Simplify initial elem in LGSSM parallel inference code.

calebweinreb commented 1 year ago

The current version of _make_associative_filtering_elements in the LGSSM parallel filtering code is a little bit confusing when it comes to the indexing of time-varying dynamics.

In _first_filtering_element, the dynamics and emissions parameters share a time-index

F = _get_params(params.dynamics.weights, 2, 0)
H = _get_params(params.emissions.weights, 2, 0)
Q = _get_params(params.dynamics.cov, 2, 0)
R = _get_params(params.emissions.cov, 2, 0)

whereas in _generic_filtering_element, the indexes differ by 1

F = _get_params(params.dynamics.weights, 2, t)
H = _get_params(params.emissions.weights, 2, t+1)
Q = _get_params(params.dynamics.cov, 2, t)
R = _get_params(params.emissions.cov, 2, t+1)

The correct thing to do, I think, is not use the dynamics at all in _first_filtering_element.
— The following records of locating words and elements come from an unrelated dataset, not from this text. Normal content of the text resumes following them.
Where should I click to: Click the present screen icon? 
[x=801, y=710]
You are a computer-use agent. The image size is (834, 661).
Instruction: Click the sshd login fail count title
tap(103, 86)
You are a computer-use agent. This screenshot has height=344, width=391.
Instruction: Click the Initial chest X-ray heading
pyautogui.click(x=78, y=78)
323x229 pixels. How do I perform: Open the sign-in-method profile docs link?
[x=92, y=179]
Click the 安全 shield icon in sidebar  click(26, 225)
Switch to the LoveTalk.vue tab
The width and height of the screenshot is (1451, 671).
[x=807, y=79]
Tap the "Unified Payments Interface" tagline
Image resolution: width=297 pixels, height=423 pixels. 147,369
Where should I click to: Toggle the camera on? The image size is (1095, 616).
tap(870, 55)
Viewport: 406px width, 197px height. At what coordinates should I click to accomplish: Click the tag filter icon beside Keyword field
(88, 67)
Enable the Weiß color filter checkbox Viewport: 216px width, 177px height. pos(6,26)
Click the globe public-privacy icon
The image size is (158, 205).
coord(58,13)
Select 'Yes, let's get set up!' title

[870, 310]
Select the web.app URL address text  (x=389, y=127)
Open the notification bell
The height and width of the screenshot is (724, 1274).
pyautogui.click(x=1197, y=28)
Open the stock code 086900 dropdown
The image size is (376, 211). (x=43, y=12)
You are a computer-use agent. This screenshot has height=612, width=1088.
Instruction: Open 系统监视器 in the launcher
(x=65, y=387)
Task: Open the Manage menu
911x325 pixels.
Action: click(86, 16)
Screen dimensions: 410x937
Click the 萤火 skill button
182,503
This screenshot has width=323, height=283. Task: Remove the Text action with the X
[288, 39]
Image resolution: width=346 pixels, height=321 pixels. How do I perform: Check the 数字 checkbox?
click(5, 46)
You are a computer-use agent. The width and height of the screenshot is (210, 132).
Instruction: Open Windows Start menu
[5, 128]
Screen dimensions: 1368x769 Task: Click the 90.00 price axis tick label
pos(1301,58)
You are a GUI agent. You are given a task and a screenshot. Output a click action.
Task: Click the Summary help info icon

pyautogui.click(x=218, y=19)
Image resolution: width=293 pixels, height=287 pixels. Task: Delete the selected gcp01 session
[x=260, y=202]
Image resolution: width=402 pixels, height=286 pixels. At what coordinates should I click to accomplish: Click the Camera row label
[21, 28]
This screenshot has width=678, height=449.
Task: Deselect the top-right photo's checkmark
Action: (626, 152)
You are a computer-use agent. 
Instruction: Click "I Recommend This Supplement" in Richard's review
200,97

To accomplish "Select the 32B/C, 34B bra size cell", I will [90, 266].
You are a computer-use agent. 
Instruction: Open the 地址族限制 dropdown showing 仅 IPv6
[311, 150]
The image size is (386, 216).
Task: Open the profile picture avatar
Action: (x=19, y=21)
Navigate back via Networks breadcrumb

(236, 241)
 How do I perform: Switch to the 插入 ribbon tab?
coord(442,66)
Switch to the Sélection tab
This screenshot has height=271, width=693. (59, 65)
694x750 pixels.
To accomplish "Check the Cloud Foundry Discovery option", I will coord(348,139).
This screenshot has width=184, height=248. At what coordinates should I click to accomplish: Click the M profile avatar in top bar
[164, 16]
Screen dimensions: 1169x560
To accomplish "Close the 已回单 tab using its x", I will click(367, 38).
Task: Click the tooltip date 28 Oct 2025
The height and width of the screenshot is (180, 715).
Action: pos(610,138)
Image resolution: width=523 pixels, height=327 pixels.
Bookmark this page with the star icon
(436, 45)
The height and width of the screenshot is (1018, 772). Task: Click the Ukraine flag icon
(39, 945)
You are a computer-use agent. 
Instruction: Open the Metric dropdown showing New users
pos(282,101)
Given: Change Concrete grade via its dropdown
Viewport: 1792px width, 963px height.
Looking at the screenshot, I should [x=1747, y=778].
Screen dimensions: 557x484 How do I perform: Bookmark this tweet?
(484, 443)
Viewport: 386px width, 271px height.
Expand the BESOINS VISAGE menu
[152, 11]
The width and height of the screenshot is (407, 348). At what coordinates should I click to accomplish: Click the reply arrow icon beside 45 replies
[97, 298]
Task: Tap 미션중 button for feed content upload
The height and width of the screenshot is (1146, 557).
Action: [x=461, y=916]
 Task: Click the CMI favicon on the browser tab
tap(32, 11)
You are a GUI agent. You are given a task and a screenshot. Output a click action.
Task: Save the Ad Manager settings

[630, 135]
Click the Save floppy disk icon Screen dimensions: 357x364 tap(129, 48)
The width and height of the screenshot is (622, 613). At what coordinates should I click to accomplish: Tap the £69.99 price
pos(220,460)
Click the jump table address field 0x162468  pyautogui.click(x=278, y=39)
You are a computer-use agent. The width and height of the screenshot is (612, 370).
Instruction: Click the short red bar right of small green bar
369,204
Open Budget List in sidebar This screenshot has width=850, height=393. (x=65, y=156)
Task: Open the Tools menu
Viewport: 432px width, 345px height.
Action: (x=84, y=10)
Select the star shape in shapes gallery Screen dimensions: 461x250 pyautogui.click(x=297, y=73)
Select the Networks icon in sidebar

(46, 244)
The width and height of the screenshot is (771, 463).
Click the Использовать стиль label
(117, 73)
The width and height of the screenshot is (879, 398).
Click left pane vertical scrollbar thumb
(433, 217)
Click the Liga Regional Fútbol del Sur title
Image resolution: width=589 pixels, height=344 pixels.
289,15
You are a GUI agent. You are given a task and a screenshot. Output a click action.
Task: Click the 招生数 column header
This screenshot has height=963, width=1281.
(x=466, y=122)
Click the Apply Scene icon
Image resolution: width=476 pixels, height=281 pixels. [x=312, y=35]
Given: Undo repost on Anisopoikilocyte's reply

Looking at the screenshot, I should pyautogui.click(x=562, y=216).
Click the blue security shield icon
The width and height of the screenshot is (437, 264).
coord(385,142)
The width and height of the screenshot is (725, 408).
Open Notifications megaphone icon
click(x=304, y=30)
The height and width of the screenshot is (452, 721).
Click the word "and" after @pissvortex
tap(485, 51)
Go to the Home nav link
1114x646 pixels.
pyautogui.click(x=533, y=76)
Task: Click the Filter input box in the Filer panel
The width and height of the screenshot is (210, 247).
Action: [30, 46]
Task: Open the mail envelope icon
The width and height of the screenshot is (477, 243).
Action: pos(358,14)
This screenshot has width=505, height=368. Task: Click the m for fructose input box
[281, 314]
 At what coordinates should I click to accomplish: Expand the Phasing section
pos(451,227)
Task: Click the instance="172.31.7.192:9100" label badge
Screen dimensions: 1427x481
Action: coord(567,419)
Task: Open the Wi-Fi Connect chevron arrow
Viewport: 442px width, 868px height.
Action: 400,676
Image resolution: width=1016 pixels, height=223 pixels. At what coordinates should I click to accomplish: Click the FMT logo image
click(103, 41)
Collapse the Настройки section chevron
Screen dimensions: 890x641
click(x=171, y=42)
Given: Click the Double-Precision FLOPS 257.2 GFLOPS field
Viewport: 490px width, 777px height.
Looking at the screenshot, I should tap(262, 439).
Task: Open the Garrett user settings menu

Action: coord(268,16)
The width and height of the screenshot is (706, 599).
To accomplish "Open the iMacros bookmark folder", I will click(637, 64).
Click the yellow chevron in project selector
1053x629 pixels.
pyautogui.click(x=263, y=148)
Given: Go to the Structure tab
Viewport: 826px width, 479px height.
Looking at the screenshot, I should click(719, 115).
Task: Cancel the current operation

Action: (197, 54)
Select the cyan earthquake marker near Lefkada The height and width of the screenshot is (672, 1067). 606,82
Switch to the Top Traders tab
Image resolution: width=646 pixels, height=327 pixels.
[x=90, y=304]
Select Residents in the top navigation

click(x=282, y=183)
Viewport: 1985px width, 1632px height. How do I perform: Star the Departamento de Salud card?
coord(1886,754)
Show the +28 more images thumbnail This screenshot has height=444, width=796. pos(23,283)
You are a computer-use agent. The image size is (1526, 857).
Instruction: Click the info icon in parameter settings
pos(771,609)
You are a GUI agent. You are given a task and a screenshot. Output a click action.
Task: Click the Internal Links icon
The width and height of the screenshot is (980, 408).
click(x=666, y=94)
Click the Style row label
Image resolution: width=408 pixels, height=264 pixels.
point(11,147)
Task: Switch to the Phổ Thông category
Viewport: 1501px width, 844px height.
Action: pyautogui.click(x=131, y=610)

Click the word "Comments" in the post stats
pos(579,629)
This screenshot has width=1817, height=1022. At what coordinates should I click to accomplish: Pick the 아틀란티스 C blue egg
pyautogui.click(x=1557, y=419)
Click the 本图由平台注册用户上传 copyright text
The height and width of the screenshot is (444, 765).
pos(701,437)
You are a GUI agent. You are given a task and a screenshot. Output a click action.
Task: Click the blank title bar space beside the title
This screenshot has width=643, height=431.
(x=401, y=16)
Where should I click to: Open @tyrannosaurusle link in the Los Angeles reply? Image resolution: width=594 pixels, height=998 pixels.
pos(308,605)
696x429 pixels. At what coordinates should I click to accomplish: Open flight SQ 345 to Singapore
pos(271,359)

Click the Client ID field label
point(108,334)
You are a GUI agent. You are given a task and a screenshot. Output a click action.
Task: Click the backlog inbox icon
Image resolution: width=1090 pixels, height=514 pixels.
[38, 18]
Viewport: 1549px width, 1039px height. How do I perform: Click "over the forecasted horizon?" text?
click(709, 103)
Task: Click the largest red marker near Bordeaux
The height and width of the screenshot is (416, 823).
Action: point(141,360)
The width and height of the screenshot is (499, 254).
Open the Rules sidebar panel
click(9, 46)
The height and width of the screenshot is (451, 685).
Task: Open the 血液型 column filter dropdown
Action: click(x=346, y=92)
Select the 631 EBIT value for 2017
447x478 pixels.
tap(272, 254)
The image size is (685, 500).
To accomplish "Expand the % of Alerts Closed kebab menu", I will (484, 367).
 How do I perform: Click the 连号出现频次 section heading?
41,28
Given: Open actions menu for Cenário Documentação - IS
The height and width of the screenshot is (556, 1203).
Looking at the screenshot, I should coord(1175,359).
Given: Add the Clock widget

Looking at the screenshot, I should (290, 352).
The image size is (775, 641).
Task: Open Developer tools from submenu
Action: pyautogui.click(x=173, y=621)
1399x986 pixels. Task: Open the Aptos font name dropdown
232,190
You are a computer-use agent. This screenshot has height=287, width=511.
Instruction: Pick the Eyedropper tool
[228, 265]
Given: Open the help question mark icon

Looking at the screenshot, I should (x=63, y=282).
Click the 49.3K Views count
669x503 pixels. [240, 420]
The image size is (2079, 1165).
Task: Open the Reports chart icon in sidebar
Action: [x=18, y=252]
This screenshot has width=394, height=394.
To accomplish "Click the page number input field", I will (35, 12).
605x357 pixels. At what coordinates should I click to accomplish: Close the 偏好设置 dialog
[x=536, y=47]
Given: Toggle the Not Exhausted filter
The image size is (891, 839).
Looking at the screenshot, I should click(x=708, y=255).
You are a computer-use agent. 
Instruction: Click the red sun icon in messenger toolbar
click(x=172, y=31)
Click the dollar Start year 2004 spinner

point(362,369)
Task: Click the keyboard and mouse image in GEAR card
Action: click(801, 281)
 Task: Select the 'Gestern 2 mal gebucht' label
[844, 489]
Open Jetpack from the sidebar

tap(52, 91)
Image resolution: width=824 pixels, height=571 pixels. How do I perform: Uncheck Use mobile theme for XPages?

Here is my reasoning:

In Sarkka et al. (which the code is based on), the first observation/emission occurs at t=1, and Z₀ is the initial state.

Sarkka et al.

  F₀,Q₀           F₁,Q₁           F₂,Q₂
Z₀ ─────────── Z₁ ─────────── Z₂ ─────────── Z₃ ─────...
           ｜             ｜              ｜
           ｜ H₁,R₁       ｜ H₂,R₂        ｜ H₃,R₃
           ｜             ｜              ｜
           Y₁             Y₂             Y₃

In dynamax's indexing, on the other hand, the first observation/emission occurs at t=0. So in dynamax's (non-parallel) LGSSM filtering code for example, the first step is conditioning the initial state Z₀ on the emission Y₀. This is fundamentally different from Sarkka et al., where the initial state distribution is transformed via the dynamics before the first emission occurs.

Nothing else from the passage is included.